A wave of consolidation is sweeping the IT industry, and many open source business applications will be left behind when customers pare down their suppliers, an SAP executive predicted Wednesday.
SAP sells proprietary ERP software used to track corporate finances and manage relationships with customers, but the German company faces competition from OpenMFG, SugarCRM, Compiere and others.
But those rivals are too immature to make it, said Peter Graf, SAP's executive vice-president of marketing, during a speech at the Open Source Business Conference in San Francisco. When major changes occur — as is happening today with customers retooling computer systems to adapt to the Internet — customers want to bet on known quantities, he said.
"We believe that open source business applications do not have enough time to mature before this huge consolidation wave matures," Graf said.
Graf is not the first from a proprietary software company to dismiss competition from companies that employ the collaborative, sharing methods of open source programming. But changes of heart are not unknown: IBM bought an open source Java application server company called Gluecode, despite having a successful proprietary competitor; and database giant Oracle considered buying MySQL.
SugarCRM's chief executive, John Roberts, unsurprisingly, adamantly disagrees and said his company's technology is mature enough today for use by major customers. "We relish the opportunity to compete with them any day," he said in an interview. Avid Technology is one customer that converted from SAP's products to SugarCRM's, he added.
Another voice of dissent came from Compiere's top executive, Jorg Janke, whose software is used by, among others, a French manufacturer and seller of beauty products with 2,000 stores. However, he acknowledged that some criticism of open source business software is warranted.
"There are lots of people who think open source is a quick way to form, so they put out marginal business applications and try to get venture capital funding," Janke said.
SAP isn't solely a proprietary software company, though its core products are. When it comes to open source projects, "We're both a consumer and a contributor," he said.
SAP uses several open source programs, including the Eclipse programming tools and Java application server software components such as Apache's Struts and JBoss' Hibernate. Many open source projects are widely used enough to maintain their influence, he said.
"When the market consolidates, people [put] their investments into the biggest pile," Graf said. "Which open source technologies are mature enough to survive the wave that's coming? Linux — absolutely. Eclipse? Yes. Mozilla? Most likely."






Talkback
Open Source companies are beholden to their users, not the other way around.
With Oracle, if they decide to not produce and support Oracle 8i, you either upgrade or quit using it, cause you can't get a license for it.
With Open source, if the PostgreSQL Global development group decides to stop supporting version 7.3, you either upgrade (for free, natch) or you take on the onus of support yourself. No one twists your arm to upgrade for money, and if you happen to have some bit of infrastructure you just can't upgrade today, you get to do the maths over how much it will cost you to support or scrap it.

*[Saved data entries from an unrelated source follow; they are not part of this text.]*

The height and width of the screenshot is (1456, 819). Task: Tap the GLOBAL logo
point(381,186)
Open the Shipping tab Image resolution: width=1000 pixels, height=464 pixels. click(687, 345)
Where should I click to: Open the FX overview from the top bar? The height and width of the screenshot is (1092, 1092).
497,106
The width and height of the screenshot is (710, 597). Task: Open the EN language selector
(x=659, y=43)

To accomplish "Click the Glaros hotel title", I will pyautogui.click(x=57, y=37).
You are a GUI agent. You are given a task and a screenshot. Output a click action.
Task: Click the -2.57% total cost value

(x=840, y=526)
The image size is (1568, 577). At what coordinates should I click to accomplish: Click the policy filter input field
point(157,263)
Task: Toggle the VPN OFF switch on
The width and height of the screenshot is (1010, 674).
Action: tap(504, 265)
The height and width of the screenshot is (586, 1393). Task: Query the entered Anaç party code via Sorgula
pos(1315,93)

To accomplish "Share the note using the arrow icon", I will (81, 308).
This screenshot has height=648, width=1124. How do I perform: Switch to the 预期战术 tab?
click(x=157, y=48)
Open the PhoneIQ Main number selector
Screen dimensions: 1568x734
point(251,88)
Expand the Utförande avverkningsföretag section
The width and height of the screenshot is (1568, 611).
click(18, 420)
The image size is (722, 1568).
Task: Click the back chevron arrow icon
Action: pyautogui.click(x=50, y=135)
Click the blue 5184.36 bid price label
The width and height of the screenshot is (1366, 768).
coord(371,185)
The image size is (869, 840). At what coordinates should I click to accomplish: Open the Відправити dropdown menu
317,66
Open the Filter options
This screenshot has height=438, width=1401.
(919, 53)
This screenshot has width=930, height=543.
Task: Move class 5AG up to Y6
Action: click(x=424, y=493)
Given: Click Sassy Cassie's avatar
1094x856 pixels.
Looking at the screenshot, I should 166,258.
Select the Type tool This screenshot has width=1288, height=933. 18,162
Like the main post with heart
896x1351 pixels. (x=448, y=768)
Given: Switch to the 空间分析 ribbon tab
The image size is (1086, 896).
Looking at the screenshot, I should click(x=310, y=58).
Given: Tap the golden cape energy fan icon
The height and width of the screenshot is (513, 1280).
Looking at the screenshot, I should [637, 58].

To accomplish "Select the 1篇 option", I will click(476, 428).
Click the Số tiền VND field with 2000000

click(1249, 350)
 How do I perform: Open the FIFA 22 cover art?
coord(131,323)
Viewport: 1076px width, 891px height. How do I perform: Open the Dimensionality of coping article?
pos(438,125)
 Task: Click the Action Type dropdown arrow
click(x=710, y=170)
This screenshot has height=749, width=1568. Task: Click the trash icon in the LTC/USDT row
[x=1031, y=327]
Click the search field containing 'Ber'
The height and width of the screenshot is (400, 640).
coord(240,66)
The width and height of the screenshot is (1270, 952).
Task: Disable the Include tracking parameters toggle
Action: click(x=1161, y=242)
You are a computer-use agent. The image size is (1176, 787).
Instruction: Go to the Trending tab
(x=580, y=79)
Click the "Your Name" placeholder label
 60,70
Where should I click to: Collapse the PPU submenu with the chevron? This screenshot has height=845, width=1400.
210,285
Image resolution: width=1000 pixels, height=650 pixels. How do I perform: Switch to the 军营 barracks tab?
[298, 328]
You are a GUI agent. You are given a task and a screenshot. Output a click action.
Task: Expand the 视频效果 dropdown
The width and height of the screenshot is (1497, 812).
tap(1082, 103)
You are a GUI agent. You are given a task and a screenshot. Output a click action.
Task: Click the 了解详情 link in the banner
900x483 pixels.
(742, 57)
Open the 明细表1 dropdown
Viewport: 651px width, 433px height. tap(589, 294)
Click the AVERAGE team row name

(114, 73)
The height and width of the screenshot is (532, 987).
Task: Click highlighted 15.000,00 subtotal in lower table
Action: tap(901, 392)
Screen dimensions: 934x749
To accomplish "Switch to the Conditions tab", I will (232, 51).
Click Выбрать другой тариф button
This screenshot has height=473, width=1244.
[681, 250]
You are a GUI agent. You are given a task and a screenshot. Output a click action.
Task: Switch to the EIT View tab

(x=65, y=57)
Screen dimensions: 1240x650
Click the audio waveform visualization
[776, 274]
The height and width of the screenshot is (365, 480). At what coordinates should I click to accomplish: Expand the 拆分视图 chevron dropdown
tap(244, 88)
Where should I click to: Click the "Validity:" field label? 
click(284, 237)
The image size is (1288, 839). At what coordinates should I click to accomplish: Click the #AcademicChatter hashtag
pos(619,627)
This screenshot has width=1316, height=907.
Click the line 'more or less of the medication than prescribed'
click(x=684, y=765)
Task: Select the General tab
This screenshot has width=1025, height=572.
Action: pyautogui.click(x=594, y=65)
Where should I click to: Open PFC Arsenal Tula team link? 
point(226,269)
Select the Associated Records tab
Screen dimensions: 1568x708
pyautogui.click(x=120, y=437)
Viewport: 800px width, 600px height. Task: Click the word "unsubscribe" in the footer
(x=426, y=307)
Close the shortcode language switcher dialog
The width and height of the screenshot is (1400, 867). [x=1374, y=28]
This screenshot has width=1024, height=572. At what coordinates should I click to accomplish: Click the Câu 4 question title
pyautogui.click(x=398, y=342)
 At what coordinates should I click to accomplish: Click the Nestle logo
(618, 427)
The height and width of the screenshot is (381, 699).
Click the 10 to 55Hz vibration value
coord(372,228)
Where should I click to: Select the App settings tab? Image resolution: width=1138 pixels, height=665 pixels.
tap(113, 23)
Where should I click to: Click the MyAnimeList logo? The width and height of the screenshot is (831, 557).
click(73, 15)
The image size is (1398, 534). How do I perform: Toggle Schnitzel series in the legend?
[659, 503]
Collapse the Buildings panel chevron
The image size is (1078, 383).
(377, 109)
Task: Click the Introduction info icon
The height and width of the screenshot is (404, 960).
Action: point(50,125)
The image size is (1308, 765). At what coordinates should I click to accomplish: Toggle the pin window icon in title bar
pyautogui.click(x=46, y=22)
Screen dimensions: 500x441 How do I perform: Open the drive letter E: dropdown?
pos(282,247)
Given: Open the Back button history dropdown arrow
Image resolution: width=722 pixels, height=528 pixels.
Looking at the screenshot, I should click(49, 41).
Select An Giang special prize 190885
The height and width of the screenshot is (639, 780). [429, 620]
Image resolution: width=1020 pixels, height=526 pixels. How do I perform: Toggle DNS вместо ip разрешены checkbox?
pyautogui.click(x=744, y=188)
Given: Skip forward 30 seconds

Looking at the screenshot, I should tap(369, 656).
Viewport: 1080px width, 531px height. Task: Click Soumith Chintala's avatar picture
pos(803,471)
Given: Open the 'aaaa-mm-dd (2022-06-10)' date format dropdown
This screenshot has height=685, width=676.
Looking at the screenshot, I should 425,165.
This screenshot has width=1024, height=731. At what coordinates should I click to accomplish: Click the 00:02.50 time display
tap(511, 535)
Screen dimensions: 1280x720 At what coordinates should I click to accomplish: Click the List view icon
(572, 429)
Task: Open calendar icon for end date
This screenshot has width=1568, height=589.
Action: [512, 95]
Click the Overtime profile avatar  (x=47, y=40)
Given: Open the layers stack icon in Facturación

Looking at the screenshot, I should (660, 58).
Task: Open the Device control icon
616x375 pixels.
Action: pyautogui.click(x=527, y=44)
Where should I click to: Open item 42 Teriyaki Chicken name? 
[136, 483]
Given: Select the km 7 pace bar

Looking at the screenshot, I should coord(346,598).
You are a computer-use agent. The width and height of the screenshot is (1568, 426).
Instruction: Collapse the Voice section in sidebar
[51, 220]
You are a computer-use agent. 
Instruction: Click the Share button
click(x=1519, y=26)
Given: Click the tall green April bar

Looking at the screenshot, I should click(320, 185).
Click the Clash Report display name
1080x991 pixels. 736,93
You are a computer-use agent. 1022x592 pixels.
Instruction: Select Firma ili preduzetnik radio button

This poor guy in the article just doesn't get it. He's lived in a world where the user is beholden to the software company for too long, and he isn't capable of seeing any other paradigm, right up until it bites him on his ass, kicks him to the curb, and takes his lunch money.
If SAP goes to the wall, their users can only hope that someone buys the source and continues to develop and support it. If not, they had better find another system, fast.
If one of the cited Open Source companies drops off, the source is freely available for anyone else to run with. Nothing need change unless the users wish it.
I think SAP might have missed the point as well.
Of course I can understand the SAP marketing man saying SAP is a "winner". That's his job! But he sounds as convincing as a central banker telling you that the turmoil is over and your savings are safe.
The truth is; history tells us that shake ups in the status quo occur when things go bad not when things are good. In the good times companies, with little costs pressures, go with the flow and follow the "norm" and let's not forget... people "don't get fired for buying IBM". Yeah they don't when times are good, but when things turn and there are real pressures on costs it's then the choice really matters and it's then that the "Status Quo" is questioned and challenged. Companies like SAP represent the status quo... Open Source is the challenge. And now when such decisions can literally mean life or death for a company I believe more companies will see the logic and choose Open Source.
And after all, if some of the biggest & most powerful financial organisations in the world can simply disappear overnight why not a software company? And when it does what happens to their client companies investment? And it's not just the monetary investment - let's not forget the time & effort their staff have expended becoming proficient in the use of the software? All that is lost too! With Open Source that possibility/risk simple does not exist!